#### [WRITTEN PROBLEM]
Substitute "interface agent" for "GUI agent" everywhere in the records below, keep every other word unchanged, and leave the pictures out of your copy.

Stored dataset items
- - -

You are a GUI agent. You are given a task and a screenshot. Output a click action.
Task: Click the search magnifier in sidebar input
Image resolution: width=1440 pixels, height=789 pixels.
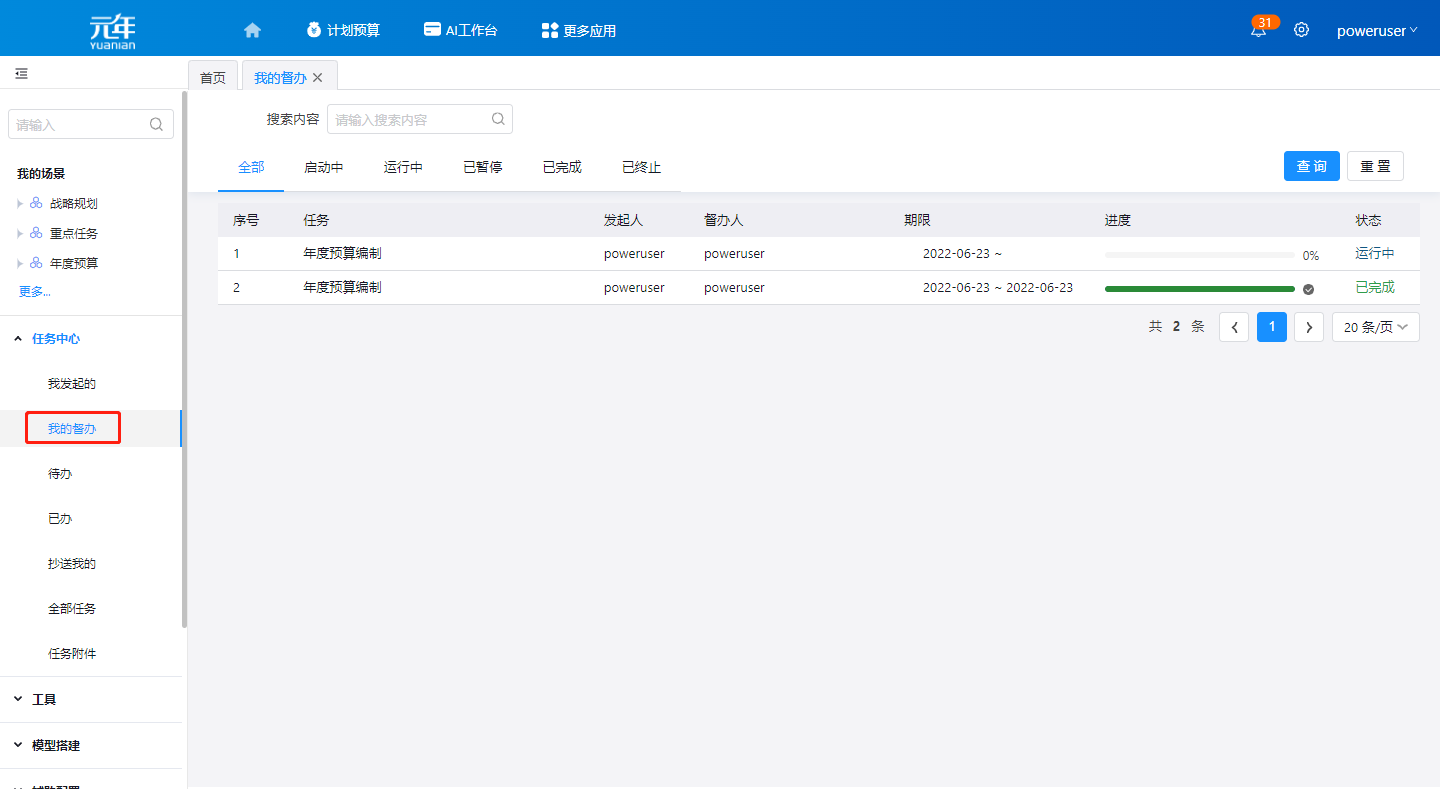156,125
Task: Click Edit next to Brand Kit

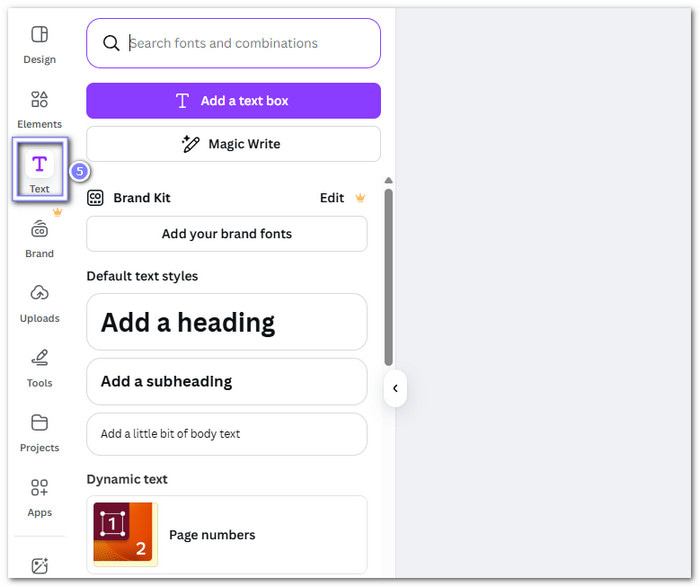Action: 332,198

- - -

#### [EXERCISE ANSWER]
You are a interface agent. You are given a task and a screenshot. Output a click action.
Task: Click the search magnifier in sidebar input
Image resolution: width=1440 pixels, height=789 pixels.
156,125
Task: Click Edit next to Brand Kit

Action: 332,198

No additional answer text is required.